**Data to examine**
Content starts
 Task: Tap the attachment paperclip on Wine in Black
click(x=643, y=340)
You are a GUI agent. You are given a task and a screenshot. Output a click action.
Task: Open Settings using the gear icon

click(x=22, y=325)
Content ends
**Task instructions**
Each line of the material must be copied exactly.

**Solution to this exercise**
 Task: Tap the attachment paperclip on Wine in Black
click(x=643, y=340)
You are a GUI agent. You are given a task and a screenshot. Output a click action.
Task: Open Settings using the gear icon

click(x=22, y=325)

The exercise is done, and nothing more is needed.